Indeed, great! I left a small comment for a documentation string (maybe you can check if there are other similar cases in the code).
I fully support Daniel's comment - maybe open an issue and we look into it once this is merged?
I also opened aiidateam/aiida-tutorials#468 for the future, when we'll prepare the next tutorial
Finally, one important note. In the previous coding week, we've been discussing having a documentation page for the various backends, and have it properly linked in the docs so people see it when they setup AiiDA. And this was combined with a simpler verdi profile setup mechanism. I think @superstar54 , @unkcpz and/or @eimrek might have been working on this? Has this ever been merged? I recommend adding the documentation for these new backend as well. Either we open an issue now and plan to fix it soon, or if that documentation is already in the docs, we could fix it directly in this PR
There was a problem hiding this comment.
Shall this still be speaking explicitly of PostgreSQL? Maybe OK to keep but add "E.g., to avoid hitting..."
|
Thanks for the review @giovannipizzi
Regarding switching off the automatic loading of the backend in the session fixture: we had discussed this in the past, but decided against it since it is used by plugins and so changing it would be breaking, as they would have to start adding it manually.
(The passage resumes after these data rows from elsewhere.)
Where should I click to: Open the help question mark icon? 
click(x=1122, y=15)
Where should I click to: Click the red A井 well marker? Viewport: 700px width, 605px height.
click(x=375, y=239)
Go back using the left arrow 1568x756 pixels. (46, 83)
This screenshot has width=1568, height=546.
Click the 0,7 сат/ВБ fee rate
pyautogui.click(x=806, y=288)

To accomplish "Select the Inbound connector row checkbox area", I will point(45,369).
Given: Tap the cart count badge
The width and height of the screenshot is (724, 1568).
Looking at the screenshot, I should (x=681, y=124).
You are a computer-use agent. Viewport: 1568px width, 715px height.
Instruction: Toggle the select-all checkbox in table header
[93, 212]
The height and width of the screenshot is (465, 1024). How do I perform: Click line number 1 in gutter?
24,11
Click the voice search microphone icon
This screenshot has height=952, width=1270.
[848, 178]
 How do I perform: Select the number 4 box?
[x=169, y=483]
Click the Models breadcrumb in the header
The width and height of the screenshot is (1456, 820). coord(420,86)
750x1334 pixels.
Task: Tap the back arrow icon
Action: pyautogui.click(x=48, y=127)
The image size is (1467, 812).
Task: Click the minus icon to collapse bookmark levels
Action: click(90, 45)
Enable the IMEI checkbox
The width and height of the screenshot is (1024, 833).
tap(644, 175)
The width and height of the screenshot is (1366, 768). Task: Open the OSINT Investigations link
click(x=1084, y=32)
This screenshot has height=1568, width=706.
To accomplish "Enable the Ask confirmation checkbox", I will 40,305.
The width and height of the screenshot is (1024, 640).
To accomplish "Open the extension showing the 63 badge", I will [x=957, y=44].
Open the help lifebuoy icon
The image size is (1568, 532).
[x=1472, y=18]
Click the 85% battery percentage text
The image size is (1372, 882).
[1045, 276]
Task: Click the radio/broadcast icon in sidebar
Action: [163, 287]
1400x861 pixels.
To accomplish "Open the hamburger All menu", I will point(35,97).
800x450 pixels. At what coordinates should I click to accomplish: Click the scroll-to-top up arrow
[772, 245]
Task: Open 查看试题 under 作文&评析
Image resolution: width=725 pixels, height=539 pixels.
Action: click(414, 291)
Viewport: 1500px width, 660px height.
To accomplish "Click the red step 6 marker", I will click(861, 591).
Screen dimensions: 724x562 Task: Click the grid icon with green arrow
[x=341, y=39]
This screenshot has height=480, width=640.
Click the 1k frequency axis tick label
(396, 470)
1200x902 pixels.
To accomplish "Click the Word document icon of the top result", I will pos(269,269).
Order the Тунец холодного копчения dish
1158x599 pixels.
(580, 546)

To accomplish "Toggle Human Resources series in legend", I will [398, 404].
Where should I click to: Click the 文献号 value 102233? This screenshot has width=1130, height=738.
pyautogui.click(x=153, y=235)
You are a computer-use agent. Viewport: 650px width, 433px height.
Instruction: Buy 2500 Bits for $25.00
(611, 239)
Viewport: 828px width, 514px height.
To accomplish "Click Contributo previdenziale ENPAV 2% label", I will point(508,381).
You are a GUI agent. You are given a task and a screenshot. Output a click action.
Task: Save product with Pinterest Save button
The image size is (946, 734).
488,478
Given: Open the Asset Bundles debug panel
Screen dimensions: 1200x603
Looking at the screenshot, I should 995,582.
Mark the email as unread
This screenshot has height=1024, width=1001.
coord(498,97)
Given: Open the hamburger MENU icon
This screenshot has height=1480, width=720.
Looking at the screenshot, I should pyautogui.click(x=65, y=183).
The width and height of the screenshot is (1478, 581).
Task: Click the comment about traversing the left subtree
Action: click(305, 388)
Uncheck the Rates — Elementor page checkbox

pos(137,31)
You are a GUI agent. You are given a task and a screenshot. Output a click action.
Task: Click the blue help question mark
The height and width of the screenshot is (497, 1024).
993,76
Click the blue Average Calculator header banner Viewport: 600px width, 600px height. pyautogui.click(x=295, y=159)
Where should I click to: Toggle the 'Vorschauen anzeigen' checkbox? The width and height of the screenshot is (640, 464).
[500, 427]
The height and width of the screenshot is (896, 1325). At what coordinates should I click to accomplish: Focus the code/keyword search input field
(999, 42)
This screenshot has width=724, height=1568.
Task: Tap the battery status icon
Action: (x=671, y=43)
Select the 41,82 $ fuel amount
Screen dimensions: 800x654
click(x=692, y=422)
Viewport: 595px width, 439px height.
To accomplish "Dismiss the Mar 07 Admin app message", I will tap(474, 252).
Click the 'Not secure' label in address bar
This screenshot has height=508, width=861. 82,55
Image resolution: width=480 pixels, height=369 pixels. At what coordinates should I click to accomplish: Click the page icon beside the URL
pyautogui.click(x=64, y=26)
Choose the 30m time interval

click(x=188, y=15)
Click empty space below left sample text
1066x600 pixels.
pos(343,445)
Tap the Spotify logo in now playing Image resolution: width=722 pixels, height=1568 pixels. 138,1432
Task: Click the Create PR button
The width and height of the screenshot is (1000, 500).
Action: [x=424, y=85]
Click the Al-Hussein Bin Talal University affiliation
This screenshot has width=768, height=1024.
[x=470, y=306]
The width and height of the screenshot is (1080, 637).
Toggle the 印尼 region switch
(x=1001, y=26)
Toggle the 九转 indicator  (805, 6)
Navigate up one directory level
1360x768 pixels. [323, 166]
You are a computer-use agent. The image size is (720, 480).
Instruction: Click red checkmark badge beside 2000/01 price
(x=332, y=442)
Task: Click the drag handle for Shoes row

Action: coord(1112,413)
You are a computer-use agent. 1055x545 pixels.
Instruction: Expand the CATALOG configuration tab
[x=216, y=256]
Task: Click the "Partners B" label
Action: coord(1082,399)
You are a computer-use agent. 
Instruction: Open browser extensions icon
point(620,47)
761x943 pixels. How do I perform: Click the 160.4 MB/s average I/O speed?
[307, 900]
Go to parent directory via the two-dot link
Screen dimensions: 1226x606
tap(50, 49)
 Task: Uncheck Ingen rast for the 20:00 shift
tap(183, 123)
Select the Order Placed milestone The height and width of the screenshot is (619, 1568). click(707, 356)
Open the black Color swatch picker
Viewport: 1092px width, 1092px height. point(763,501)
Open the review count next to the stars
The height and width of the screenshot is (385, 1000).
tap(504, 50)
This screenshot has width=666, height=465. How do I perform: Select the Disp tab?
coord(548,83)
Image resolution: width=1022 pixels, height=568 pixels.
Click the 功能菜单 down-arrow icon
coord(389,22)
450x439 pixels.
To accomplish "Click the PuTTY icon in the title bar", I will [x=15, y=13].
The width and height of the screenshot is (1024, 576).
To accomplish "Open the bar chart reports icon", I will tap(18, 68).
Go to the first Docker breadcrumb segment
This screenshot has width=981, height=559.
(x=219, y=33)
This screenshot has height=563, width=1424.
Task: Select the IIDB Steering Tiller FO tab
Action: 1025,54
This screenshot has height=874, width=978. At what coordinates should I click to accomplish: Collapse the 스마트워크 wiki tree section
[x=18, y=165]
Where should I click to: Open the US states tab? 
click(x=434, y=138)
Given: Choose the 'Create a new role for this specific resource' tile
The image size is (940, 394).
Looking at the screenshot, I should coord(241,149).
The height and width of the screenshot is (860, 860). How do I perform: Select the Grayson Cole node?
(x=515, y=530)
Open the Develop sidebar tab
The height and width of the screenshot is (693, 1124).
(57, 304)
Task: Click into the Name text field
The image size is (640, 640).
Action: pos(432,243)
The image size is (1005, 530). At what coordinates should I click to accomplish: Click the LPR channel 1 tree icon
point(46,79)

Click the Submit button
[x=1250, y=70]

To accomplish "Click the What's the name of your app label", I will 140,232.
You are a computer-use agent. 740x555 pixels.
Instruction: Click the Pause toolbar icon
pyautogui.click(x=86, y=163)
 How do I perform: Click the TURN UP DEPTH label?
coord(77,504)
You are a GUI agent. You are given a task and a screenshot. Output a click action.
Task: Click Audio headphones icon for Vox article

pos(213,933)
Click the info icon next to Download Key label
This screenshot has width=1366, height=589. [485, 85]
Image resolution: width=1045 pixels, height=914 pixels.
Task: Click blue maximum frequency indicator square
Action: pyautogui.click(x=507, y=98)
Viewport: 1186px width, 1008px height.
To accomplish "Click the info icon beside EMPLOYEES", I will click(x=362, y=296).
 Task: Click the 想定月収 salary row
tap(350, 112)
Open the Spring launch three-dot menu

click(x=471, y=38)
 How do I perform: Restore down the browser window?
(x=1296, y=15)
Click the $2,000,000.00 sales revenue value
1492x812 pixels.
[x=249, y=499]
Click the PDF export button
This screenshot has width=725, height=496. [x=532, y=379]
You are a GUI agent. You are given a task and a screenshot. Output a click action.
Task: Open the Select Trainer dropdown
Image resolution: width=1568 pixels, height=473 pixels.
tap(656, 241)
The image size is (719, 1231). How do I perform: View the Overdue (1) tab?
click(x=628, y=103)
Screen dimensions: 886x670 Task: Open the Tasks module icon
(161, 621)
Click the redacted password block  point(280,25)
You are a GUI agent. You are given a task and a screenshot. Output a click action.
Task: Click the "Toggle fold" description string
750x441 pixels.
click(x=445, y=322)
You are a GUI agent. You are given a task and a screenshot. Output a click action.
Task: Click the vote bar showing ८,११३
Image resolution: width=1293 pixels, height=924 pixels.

I agree that having it off by default would still be better, so maybe we can revisit whether this is an acceptable breaking change for plugins. As for changing the backend plugin: I already have the required scaffolding in place in the
I was not aware of this effort but agree that this would be very useful. This ties neatly into why we cannot merge this PR just yet. There is still some functionality that is not supported by this backend, mostly related to the querybuilder:
Since this PR was anyway dependent on a bunch of other PRs being merged first, I had put these final details on hold. But will try to find time soon to work on them. Update: It seems the part of JSON query functionality that is not supported includes at least the |
2155e14 to
aaadf59
Compare
@giovannipizzi I missed this comment, sorry. |
The PR of @superstar54 uses the |
|
|
026a253 to
758e00d
Compare
The implementation subclasses the `PsqlDosBackend` and replaces the
PostgreSQL database with an sqlite database. By doing so, the
initialization of the storage only requires a directory on the local
file system where it will create the sqlite file for the database and a
container for the disk-objectstore.
The advantage of this `sqlite_dos` storage over the default `psql_dos`
is that it doesn't require a system service like PostgreSQL. As a
result, creating the storage is very straightforward and can be done
with almost no setup. The advantage over the existing `sqlite_zip` is
that the `sqlite_dos` is not read-only but can be used to write data
as well.
Combined with the `verdi profile setup` command, a working profile can
be created with a single command:
verdi profile setup core.sqlite_dos -n --profile name --email e@mail
This makes this storage backend very useful for tutorials and demos
that don't rely on performance.
The `store` method of the `SqliteEntityOverride` class, used by the `SqliteZipBackend` storage backend (and with that all other backends to subclass this), did not return `self`. This is in conflict with the signature of the base class that it is overriding. Since the `SqliteZipBackend` is read-only and so `store` would never be called, this problem went unnoticed. However, with the addition of the `SqliteDosStorage` backend which is *not* read-only, this bug would surface when trying to store a node since certain methods rely on this method returning the node instance itself.
The storage backends that use sqlite instead of PostgreSQL, i.e.,
`core.sqlite_dos`, `core.sqlite_temp` and `core.sqlite_zip`, piggy back
of the ORM models defined by the `core.psql_dos` backend by dynamically
converting to the sqlite equivalent database models.
The current implementation of `SqlaGroup.count` would except when used
with an sqlite backend since certain columns would be ambiguously
defined:
sqlite3.OperationalError: ambiguous column name: db_dbgroup.id
This is fixed by explicitly wrapping the classes that are joined in
`sqlalchemy.orm.aliased` which will force sqlalchemy to properly alias
each class removing the ambiguity.
758e00d to
8087995
Compare
The implementation subclasses the
PsqlDosBackendand replaces thePostgreSQL database with an sqlite database. By doing so, the
initialization of the storage only requires a directory on the local
file system where it will create the sqlite file for the database and a
container for the disk-objectstore.
The advantage of this
sqlite_dosstorage over the defaultpsql_dosis that it doesn't require a system service like PostgreSQL. As a
result, creating the storage is very straightforward and can be done
with almost no setup. The advantage over the existing
sqlite_zipisthat the
sqlite_dosis not read-only but can be used to write dataas well.
Combined with the
verdi profile setupcommand, a working profile canbe created with a single command:
This makes this storage backend very useful for tutorials and demos
that don't rely on performance.